* _DESCRIPTION OF THE TASK_:
Can you repeat the items from the line with "is (1512, 792)." up to and including the line with "click(274, 234)", word for word?

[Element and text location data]
# # # #

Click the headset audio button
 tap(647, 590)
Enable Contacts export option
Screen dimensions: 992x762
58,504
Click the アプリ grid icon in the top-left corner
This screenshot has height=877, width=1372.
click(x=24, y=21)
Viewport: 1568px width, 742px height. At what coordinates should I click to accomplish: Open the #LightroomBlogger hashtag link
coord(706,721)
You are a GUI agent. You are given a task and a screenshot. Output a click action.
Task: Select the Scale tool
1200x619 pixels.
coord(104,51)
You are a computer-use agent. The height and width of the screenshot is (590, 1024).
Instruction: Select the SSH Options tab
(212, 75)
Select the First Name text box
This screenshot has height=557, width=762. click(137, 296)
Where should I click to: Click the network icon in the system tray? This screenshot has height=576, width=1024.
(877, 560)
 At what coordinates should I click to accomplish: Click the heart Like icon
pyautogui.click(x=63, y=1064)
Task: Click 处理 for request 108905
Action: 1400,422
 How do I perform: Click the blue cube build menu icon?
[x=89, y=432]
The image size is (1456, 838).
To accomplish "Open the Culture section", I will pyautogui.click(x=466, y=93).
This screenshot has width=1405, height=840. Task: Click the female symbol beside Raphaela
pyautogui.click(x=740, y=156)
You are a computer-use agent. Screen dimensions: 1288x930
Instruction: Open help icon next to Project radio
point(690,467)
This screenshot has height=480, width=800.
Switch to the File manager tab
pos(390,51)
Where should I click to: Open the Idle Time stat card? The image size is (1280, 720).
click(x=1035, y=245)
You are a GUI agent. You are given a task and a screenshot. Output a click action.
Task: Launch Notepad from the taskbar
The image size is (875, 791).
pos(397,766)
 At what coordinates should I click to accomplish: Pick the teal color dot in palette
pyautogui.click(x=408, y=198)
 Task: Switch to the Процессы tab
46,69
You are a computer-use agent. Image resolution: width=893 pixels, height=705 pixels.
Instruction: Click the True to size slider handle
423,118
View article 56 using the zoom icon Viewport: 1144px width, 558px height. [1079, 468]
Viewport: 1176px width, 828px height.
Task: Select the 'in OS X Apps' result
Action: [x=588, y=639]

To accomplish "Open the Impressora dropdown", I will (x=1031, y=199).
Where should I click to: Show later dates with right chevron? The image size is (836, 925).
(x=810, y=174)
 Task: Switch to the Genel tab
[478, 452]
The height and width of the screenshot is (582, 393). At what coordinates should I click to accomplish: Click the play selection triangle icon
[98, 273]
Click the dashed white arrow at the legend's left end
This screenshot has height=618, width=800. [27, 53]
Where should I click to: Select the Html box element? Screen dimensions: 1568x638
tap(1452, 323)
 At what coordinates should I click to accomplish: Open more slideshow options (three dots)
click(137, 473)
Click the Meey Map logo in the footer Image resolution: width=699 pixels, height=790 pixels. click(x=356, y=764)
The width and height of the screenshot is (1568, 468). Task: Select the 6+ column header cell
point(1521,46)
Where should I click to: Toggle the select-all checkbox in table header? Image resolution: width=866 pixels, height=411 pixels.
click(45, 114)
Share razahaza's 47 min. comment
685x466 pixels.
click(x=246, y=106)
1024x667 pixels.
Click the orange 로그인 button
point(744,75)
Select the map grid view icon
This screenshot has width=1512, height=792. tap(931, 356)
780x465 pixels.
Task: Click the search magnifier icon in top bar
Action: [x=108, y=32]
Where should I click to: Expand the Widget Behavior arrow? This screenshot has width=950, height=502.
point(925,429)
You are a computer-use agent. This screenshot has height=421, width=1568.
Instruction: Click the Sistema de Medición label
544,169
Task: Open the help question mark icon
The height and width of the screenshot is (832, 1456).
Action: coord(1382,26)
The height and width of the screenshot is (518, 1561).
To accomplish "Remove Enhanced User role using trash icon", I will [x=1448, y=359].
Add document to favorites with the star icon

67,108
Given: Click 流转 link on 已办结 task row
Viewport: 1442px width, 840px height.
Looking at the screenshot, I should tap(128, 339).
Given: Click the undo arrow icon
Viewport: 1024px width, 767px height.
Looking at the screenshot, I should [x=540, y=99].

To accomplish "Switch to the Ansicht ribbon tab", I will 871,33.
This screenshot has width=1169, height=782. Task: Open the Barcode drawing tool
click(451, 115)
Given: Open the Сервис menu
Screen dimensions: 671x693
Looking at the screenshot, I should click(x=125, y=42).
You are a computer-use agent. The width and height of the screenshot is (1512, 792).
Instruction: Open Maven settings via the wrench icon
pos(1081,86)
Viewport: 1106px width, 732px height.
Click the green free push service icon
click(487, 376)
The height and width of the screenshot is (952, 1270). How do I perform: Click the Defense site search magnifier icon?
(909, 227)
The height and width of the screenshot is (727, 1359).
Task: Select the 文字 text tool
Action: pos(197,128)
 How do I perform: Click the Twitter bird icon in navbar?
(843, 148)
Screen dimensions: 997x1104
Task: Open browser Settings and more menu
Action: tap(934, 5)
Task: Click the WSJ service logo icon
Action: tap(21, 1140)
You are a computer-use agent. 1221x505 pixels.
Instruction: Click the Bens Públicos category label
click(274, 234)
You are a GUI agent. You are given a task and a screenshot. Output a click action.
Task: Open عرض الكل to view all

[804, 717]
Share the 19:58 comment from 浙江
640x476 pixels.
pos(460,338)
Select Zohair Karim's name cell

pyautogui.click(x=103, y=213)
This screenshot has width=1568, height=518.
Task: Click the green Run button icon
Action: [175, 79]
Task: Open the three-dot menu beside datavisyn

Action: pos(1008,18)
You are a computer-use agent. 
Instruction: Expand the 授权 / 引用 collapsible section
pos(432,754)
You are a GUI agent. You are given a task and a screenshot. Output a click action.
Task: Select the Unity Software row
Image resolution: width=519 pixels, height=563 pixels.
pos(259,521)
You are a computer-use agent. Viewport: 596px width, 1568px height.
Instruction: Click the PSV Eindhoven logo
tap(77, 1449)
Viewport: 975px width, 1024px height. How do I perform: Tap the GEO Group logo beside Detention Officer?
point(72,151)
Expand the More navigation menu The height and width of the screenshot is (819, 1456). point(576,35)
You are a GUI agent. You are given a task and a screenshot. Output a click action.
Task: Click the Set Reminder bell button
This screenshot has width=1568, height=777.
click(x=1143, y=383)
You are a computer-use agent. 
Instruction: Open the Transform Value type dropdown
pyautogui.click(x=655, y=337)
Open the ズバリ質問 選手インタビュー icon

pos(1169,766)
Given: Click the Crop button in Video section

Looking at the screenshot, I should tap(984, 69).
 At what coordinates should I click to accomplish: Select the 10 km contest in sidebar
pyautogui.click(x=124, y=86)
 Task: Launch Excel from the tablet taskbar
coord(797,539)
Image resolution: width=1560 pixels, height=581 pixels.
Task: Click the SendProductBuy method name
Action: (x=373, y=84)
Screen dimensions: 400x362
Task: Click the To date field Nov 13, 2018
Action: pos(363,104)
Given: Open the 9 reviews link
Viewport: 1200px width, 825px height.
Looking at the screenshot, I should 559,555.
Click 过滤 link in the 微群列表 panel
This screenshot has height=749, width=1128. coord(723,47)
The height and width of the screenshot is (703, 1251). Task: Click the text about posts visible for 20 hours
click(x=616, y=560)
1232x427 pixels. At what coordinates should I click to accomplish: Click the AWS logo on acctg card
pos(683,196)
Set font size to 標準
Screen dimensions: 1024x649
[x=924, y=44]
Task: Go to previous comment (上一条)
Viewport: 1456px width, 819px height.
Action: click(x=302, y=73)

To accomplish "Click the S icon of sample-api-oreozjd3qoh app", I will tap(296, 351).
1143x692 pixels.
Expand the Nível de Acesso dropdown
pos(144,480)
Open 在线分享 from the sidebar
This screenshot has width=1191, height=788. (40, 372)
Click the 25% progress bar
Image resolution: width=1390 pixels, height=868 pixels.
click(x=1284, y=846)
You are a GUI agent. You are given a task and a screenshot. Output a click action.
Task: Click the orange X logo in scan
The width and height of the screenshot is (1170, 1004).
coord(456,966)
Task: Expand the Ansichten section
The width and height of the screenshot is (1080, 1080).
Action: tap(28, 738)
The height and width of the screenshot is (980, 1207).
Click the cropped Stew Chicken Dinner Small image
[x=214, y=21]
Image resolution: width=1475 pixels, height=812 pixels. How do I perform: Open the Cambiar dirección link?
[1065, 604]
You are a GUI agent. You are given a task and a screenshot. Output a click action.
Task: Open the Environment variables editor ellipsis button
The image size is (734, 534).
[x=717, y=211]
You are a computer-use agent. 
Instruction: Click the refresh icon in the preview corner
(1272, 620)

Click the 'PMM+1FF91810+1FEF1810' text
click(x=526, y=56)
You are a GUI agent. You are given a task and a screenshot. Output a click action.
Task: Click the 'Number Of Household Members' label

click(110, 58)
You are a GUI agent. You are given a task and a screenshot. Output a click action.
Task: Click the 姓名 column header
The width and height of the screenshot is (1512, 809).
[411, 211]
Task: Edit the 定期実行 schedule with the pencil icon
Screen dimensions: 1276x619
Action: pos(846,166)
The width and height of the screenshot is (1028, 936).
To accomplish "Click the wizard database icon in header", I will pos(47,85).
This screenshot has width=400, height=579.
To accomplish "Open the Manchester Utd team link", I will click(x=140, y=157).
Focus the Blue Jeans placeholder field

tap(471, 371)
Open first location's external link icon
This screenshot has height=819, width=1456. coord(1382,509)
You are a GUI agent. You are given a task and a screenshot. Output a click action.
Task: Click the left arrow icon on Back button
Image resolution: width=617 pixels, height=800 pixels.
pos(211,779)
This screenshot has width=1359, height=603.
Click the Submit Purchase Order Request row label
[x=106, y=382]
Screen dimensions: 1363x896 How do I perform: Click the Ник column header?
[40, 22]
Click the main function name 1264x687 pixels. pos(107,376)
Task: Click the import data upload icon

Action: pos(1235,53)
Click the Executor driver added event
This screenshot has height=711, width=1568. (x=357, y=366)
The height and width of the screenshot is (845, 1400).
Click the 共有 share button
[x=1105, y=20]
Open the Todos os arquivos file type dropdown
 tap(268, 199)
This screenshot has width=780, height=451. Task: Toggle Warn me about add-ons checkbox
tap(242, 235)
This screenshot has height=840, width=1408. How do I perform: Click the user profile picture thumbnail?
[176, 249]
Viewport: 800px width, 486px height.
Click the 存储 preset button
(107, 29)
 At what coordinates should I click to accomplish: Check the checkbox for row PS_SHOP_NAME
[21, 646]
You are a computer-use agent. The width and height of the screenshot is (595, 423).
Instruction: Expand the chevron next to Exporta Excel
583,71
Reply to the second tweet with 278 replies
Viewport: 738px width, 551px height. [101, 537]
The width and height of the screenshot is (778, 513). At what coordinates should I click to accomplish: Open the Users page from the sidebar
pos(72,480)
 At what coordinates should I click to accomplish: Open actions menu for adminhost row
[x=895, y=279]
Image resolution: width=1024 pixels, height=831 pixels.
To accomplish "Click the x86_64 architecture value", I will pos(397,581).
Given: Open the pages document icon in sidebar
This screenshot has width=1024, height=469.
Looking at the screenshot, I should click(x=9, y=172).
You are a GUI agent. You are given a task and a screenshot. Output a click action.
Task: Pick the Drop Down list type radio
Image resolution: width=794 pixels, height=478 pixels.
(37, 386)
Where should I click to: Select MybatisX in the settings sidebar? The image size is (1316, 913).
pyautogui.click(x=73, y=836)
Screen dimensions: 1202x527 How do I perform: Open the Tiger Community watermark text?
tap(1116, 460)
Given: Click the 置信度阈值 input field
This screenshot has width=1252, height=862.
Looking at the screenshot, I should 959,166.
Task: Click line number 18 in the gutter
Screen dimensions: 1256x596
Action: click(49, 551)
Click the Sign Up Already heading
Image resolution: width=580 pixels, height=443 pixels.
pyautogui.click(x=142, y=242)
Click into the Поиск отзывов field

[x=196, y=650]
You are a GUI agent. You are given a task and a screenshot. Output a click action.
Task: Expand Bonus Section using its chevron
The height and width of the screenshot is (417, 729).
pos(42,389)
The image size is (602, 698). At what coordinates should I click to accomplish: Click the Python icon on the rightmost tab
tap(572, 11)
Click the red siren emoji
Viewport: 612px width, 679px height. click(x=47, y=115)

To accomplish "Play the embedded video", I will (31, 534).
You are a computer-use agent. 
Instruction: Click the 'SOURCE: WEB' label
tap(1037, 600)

# # # #

* _CORRECT OUTPUT_:
You are a computer-use agent. The width and height of the screenshot is (1512, 792).
Instruction: Open Maven settings via the wrench icon
pos(1081,86)
Viewport: 1106px width, 732px height.
Click the green free push service icon
click(487, 376)
The height and width of the screenshot is (952, 1270). How do I perform: Click the Defense site search magnifier icon?
(909, 227)
The height and width of the screenshot is (727, 1359).
Task: Select the 文字 text tool
Action: pos(197,128)
 How do I perform: Click the Twitter bird icon in navbar?
(843, 148)
Screen dimensions: 997x1104
Task: Open browser Settings and more menu
Action: tap(934, 5)
Task: Click the WSJ service logo icon
Action: tap(21, 1140)
You are a computer-use agent. 1221x505 pixels.
Instruction: Click the Bens Públicos category label
click(274, 234)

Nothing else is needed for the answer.